__EXERCISE__
Repeat the records given below in full, with no changes.

__Collection entries__
+---+
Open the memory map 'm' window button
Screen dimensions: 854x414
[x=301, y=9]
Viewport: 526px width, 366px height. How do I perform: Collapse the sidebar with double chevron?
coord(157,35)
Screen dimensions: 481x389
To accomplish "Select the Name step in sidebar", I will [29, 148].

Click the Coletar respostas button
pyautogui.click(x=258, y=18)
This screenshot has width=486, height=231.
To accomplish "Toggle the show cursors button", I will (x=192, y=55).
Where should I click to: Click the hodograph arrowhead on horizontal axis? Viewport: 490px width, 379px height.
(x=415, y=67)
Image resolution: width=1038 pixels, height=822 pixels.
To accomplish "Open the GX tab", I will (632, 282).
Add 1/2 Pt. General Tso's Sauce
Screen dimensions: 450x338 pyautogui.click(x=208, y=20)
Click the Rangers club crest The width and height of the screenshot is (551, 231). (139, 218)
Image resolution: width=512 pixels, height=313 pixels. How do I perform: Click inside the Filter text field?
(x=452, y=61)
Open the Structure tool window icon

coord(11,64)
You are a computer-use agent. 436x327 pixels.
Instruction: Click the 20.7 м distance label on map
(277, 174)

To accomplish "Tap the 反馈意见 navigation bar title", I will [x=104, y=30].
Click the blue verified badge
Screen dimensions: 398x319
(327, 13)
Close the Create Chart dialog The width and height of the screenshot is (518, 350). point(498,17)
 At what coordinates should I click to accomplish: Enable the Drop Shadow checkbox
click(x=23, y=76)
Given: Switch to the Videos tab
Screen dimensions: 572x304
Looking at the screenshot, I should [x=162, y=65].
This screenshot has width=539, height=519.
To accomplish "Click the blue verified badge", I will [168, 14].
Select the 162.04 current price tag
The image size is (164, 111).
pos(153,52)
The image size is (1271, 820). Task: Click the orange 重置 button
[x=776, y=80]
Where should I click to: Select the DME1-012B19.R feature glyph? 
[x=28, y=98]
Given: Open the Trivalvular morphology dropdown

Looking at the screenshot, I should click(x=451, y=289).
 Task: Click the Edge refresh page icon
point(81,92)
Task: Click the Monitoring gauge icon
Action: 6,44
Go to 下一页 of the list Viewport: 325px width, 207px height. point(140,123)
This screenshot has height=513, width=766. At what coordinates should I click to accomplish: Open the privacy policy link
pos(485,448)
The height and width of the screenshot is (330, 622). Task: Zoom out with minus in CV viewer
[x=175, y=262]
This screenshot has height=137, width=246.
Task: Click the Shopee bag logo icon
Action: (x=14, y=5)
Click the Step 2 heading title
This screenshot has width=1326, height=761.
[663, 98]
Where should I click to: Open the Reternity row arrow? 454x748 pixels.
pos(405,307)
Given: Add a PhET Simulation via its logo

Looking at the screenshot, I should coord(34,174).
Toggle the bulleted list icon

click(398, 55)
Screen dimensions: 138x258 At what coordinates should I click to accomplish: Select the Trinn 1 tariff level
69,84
+---+
__EXERCISE SOLUTION__
Open the memory map 'm' window button
Screen dimensions: 854x414
[x=301, y=9]
Viewport: 526px width, 366px height. How do I perform: Collapse the sidebar with double chevron?
coord(157,35)
Screen dimensions: 481x389
To accomplish "Select the Name step in sidebar", I will [29, 148].

Click the Coletar respostas button
pyautogui.click(x=258, y=18)
This screenshot has width=486, height=231.
To accomplish "Toggle the show cursors button", I will (x=192, y=55).
Where should I click to: Click the hodograph arrowhead on horizontal axis? Viewport: 490px width, 379px height.
(x=415, y=67)
Image resolution: width=1038 pixels, height=822 pixels.
To accomplish "Open the GX tab", I will (632, 282).
Add 1/2 Pt. General Tso's Sauce
Screen dimensions: 450x338 pyautogui.click(x=208, y=20)
Click the Rangers club crest The width and height of the screenshot is (551, 231). (139, 218)
Image resolution: width=512 pixels, height=313 pixels. How do I perform: Click inside the Filter text field?
(x=452, y=61)
Open the Structure tool window icon

coord(11,64)
You are a computer-use agent. 436x327 pixels.
Instruction: Click the 20.7 м distance label on map
(277, 174)

To accomplish "Tap the 反馈意见 navigation bar title", I will [x=104, y=30].
Click the blue verified badge
Screen dimensions: 398x319
(327, 13)
Close the Create Chart dialog The width and height of the screenshot is (518, 350). point(498,17)
 At what coordinates should I click to accomplish: Enable the Drop Shadow checkbox
click(x=23, y=76)
Given: Switch to the Videos tab
Screen dimensions: 572x304
Looking at the screenshot, I should [x=162, y=65].
This screenshot has width=539, height=519.
To accomplish "Click the blue verified badge", I will [168, 14].
Select the 162.04 current price tag
The image size is (164, 111).
pos(153,52)
The image size is (1271, 820). Task: Click the orange 重置 button
[x=776, y=80]
Where should I click to: Select the DME1-012B19.R feature glyph? 
[x=28, y=98]
Given: Open the Trivalvular morphology dropdown

Looking at the screenshot, I should click(x=451, y=289).
 Task: Click the Edge refresh page icon
point(81,92)
Task: Click the Monitoring gauge icon
Action: 6,44
Go to 下一页 of the list Viewport: 325px width, 207px height. point(140,123)
This screenshot has height=513, width=766. At what coordinates should I click to accomplish: Open the privacy policy link
pos(485,448)
The height and width of the screenshot is (330, 622). Task: Zoom out with minus in CV viewer
[x=175, y=262]
This screenshot has height=137, width=246.
Task: Click the Shopee bag logo icon
Action: (x=14, y=5)
Click the Step 2 heading title
This screenshot has width=1326, height=761.
[663, 98]
Where should I click to: Open the Reternity row arrow? 454x748 pixels.
pos(405,307)
Given: Add a PhET Simulation via its logo

Looking at the screenshot, I should coord(34,174).
Toggle the bulleted list icon

click(398, 55)
Screen dimensions: 138x258 At what coordinates should I click to accomplish: Select the Trinn 1 tariff level
69,84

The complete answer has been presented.